(Stored records)
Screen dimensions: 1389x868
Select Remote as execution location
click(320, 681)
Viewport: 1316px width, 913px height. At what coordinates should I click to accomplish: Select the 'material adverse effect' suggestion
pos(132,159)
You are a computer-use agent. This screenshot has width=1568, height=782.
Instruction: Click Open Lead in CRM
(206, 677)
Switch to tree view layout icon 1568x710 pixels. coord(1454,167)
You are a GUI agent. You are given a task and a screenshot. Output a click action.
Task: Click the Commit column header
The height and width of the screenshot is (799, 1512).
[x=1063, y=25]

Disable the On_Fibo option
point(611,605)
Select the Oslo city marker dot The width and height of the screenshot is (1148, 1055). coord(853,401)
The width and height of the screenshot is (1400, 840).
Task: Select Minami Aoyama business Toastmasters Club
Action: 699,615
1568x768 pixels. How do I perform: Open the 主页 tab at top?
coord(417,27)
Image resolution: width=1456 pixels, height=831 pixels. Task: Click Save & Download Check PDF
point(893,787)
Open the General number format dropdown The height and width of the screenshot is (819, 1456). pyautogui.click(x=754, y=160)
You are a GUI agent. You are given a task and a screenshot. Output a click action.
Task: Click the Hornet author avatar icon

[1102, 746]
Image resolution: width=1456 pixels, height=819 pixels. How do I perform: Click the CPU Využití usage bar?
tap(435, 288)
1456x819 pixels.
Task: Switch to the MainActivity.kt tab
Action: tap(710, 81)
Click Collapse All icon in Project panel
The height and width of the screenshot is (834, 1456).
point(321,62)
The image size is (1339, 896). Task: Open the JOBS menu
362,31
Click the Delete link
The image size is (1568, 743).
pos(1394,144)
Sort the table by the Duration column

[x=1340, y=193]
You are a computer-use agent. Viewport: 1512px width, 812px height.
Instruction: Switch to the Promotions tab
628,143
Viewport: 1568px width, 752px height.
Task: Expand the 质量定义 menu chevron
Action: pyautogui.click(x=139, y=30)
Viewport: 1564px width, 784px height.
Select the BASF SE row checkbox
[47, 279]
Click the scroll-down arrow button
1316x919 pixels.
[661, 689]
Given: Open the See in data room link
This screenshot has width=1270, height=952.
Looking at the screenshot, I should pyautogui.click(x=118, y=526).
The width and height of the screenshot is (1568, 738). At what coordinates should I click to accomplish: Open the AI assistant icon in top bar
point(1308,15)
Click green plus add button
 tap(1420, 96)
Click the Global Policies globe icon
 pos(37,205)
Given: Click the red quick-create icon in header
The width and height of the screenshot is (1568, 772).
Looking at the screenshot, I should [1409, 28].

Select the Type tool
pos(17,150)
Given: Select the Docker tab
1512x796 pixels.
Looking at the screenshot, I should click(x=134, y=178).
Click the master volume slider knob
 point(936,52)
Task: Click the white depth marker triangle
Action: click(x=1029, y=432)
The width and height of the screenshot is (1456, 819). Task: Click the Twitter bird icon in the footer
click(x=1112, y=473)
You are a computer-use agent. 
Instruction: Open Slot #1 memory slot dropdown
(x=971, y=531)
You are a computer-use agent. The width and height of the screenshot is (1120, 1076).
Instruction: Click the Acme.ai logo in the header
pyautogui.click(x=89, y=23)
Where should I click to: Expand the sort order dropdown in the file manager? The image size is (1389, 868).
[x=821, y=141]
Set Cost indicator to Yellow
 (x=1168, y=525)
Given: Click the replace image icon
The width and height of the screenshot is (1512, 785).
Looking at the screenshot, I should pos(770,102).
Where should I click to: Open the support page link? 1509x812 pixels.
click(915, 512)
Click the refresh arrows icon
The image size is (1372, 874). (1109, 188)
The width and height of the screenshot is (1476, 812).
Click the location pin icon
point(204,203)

● WHAT YOU SHOULD DO
Above are some records; copy exactly the lines from the one with "Where should I click to: Expand" through the one with "Given: Click the replace image icon", both included, and no others.

● SOLUTION
Where should I click to: Expand the sort order dropdown in the file manager? The image size is (1389, 868).
[x=821, y=141]
Set Cost indicator to Yellow
 (x=1168, y=525)
Given: Click the replace image icon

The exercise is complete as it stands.